You are viewing a plain text version of this content. The canonical link for it is here.
Posted to common-user@hadoop.apache.org by Yossi Ittach <yo...@gmail.com> on 2008/11/16 09:43:59 UTC

Recovering NN failure when the SNN data is on another server

Hi all

I apologize if the topic has already been answered - I couldn't find it.

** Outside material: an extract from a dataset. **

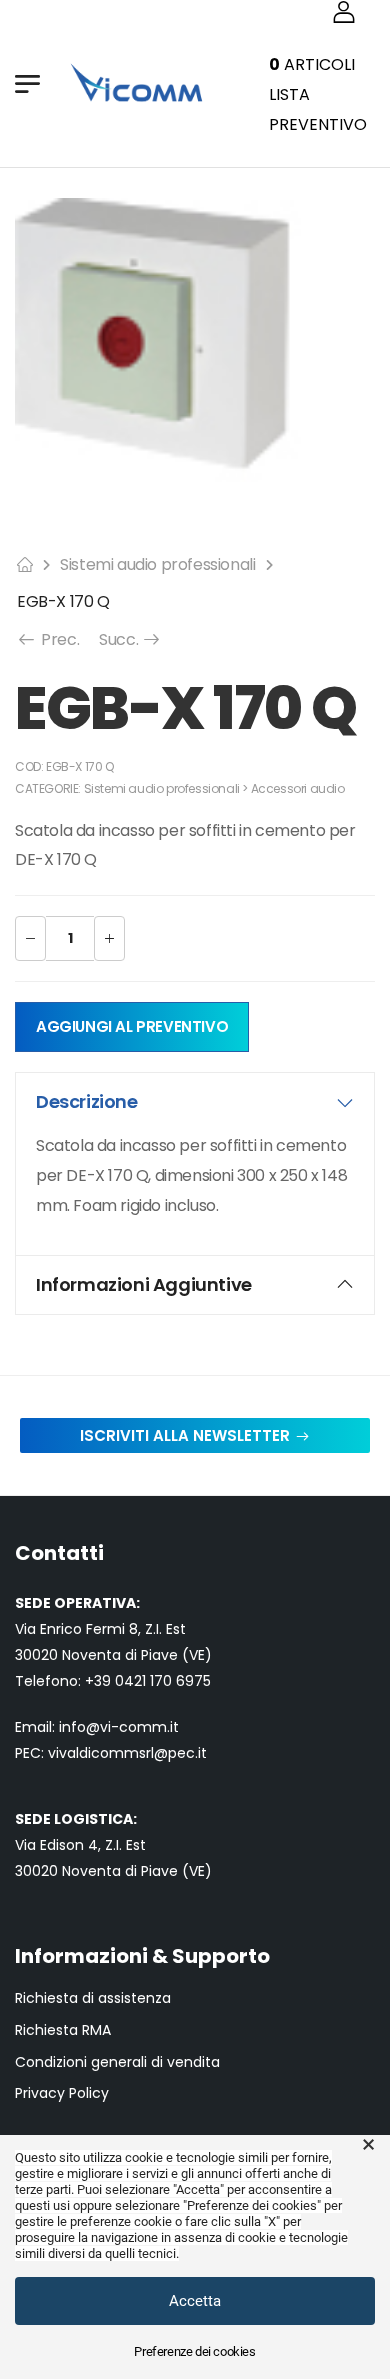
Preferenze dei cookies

I'm trying to restart a failed NN using "hadoop namenode -importCheckpoint"
, and the SNN is configured on another server. However , the NN keeps
looking for the SNN data folder on the local server , and not on the SNN
Server.
Any ideas?

10X!

Vale et me ama
Yossi

Re: Recovering NN failure when the SNN data is on another server

Posted by Sagar Naik <sn...@attributor.com>.
Let me correct myself.
  - backup of dfs.data.dir and dfs.name.dir on NN and SNN
 - If secondary namenode is not running on same machine as namenode, 
copy over the fs.checkpoint.dir from secondary onto namenode.
 - If you want to override NN image by SNN's image , delete the 
dfs.name.dir  (dfs.name.dir has been backed-up)
 - start only the namenode  with "-importCheckpoint"
 -
For additional info :
https://issues.apache.org/jira/browse/HADOOP-2585?focusedCommentId=12558173#action_12558173 


-Sagar


Sagar Naik wrote:
>
> Take backup of you dfs.data.dir (both on namenode and secondary 
> namenode).
> If secondary namenode is not running on same machine as namenode, copy 
> over the fs.checkpoint.dir from secondary onto namenode.
>
> start only the namenode . The "importCheckpoint" fails for a valid NN 
> image. If you want to override NN image by SNN's image , delete the 
> dfs.name.dir
>
> For additional info :
> https://issues.apache.org/jira/browse/HADOOP-2585?focusedCommentId=12558173#action_12558173 
>
>
> Pl note I am not an expert.
> Just had similar problem and this worked for me
>
> -Sagar
>
>
> Yossi Ittach wrote:
>> Hi all
>>
>> I apologize if the topic has already been answered - I couldn't find it.
>>
>> I'm trying to restart a failed NN using "hadoop namenode 
>> -importCheckpoint"
>> , and the SNN is configured on another server. However , the NN keeps
>> looking for the SNN data folder on the local server , and not on the SNN
>> Server.
>> Any ideas?
>>
>> 10X!
>>
>> Vale et me ama
>> Yossi
>>
>>   
>


Re: Recovering NN failure when the SNN data is on another server

Posted by Sagar Naik <sn...@attributor.com>.
Take backup of you dfs.data.dir (both on namenode and secondary namenode).
If secondary namenode is not running on same machine as namenode, copy 
over the fs.checkpoint.dir from secondary onto namenode.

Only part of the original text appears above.